The C3a–C3aR and C5a–C5aR1 axes mediate excessive leukocyte recruitment in Fabry disease. (a,b) In Fabry disease, C3a and C5a bind to their respective receptors C3aR for C3a and C5aR1 for C5a on both leukocytes and endothelial cells. (c) Such C3a–C3aR and C5a–C5aR1 axes activation triggers a cascade of cellular responses. This interaction upregulates key adhesion molecules including P selectin, Very Late Antigen 4 (VLA 4), vascular cell adhesion molecule 1 (VCAM1), intercellular adhesion molecule 1 (ICAM1), and complement receptor 3 (CR3) on leukocytes. (d) On endothelial cells, the same receptors induce the expression of P selectin-glycoprotein ligand 1 (PSGL1), VCAM1, platelet and endothelial cell adhesion molecule 1 (PECAM1), and ICAM1. (e) The sequential activation of these adhesion molecules facilitates the progression of leukocyte recruitment.
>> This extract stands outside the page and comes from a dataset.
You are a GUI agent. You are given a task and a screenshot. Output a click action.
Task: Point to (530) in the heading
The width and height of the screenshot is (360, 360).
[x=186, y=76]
Initially, leukocytes loosely roll along the endothelial surface via P selectin–PSGL1 interactions. (f–h) These rolling transitions from weaker to stronger, more stable adhesion through VLA4–VCAM1 interactions, followed by a series of firm adhesion events mediated by ICAM1-VCAM1, PECAM1, and CR3–ICAM1 interactions. (i) These interactions conclude in the transmigration of leukocytes through the endothelial barrier, exacerbating tissue damage in Fabry disease.

Figure 4

Immunological interactions and inflammatory pathways lead to vascular abnormalities in Fabry disease. (a) Circulating C3a and C5a engage their respective receptors, C3aR and C5aR, on monocytes, triggering the upregulation of the major histocompatibility complex class II (MHCII). (b) MHCII-expressing monocytes then process and present circulatory soluble intercellular adhesion molecule 1 (ICAM1) to CD4⁺ T cells, facilitating their activation and subsequent production of pro-inflammatory cytokines. (c) Simultaneously, MHC II-positive monocytes process and present circulatory soluble vascular cell adhesion molecule 1 (VCAM1)) to CD4⁺ T cells, further promoting cellular activation and enhancing pro-inflammatory cytokine production. (d) The cumulative effects of these immunological interactions and the resulting pro-inflammatory cytokines inflict damage on the glycocalyx, the protective layer of endothelial cells, leading to endothelial injury and contributing to the vascular abnormalities characteristic of Fabry disease.